WET is a tax based on the value of wine. WET applies at 29% of the value of the wine at the last wholesale sale (before adding GST).
Fuel tax credits (FTC)
Fuel tax credits provide businesses with a credit for the fuel tax (excise or customs duty) included in the price of fuel they use in machinery, plant equipment and heavy vehicles for business purposes. You must be registered with the ATO for GST and Fuel Tax Credits to make a claim.
How to lodge your BAS
If you are using the online services for individuals and are registered via the Business Portal you can access and complete your BAS online. If you are not registered, your business activity statement will be sent to you in the mail and you lodge it via post. You can also submit your business activity statement through a registered tax agent or BAS agent.
What are the BAS statement due dates?
Your BAS statement due date is displayed on your BAS statement. Your BAS statement is issued by the ATO approximately two weeks before the end of a business’s reporting period. Once you receive your business activity statement, fill it out, lodge it with the ATO and pay any money you owe by the due date. The due dates depend on whether you lodge your BAS monthly or quarterly.

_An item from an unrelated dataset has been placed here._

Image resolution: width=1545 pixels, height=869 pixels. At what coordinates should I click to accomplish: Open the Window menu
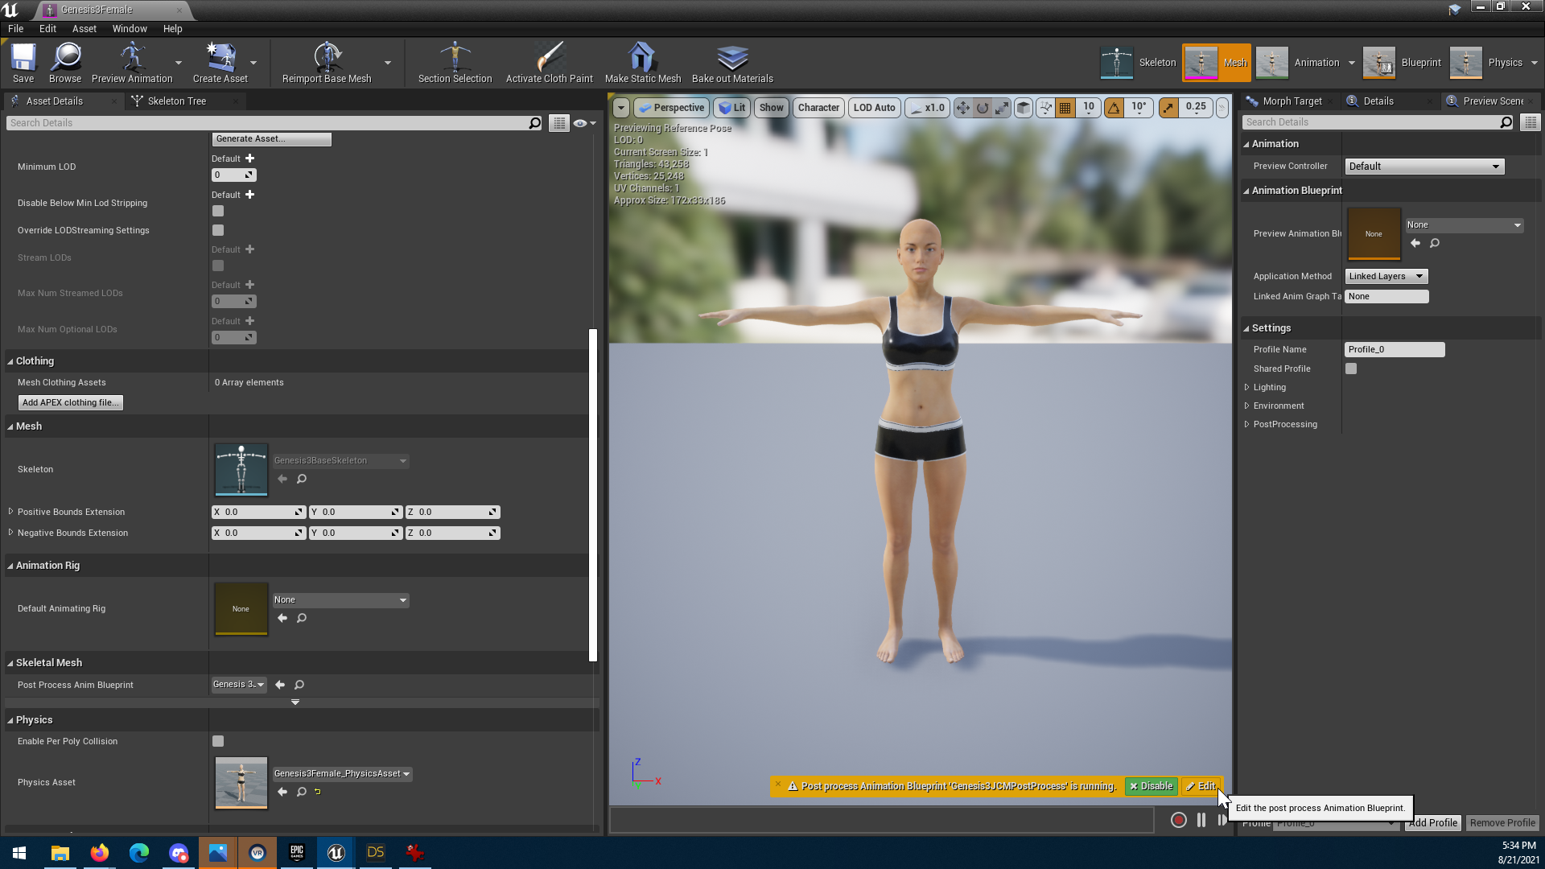(x=130, y=28)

The due date for your monthly business activity statement is usually on the 21st day of the following month. If the due date is on a weekend or public holiday, you can lodge your form and make any payment due on the next business day.
Due date - paper
Due date - online
|1 - July, August and September||28 October||11 November|
|2 - October, November and December||28 February||28 February|
|3 - January, February and March||28 April||12 May|
|4 - April, May and June||28 July||11 August|
Your Business Activity Statement can now be simpler under a new initiative called Simpler BAS, for businesses with a turnover less than $10 million.
Editor's Update 06/07/20:
Here are some other things you might be wondering...
Do I need to lodge a BAS if not registered for GST? You don't need to lodge a BAS if your business is not registered for GST, i.e. your annual turnover doesn't exceed $75,000 (or $150,000 for non profits).
Do I need to lodge a BAS if I have no income? You still need to lodge a BAS if you have no income to report. If you have nothing. If you're no longer in business, you should ask for your ABN and GST to be cancelled.
Do sole traders need to lodge BAS? Sole traders do not need to lodge a BAS, but they are required to report all income and expenses in their annual tax return. As a sole trader, it's important to track your income and expenses keep adequate records of all business activities.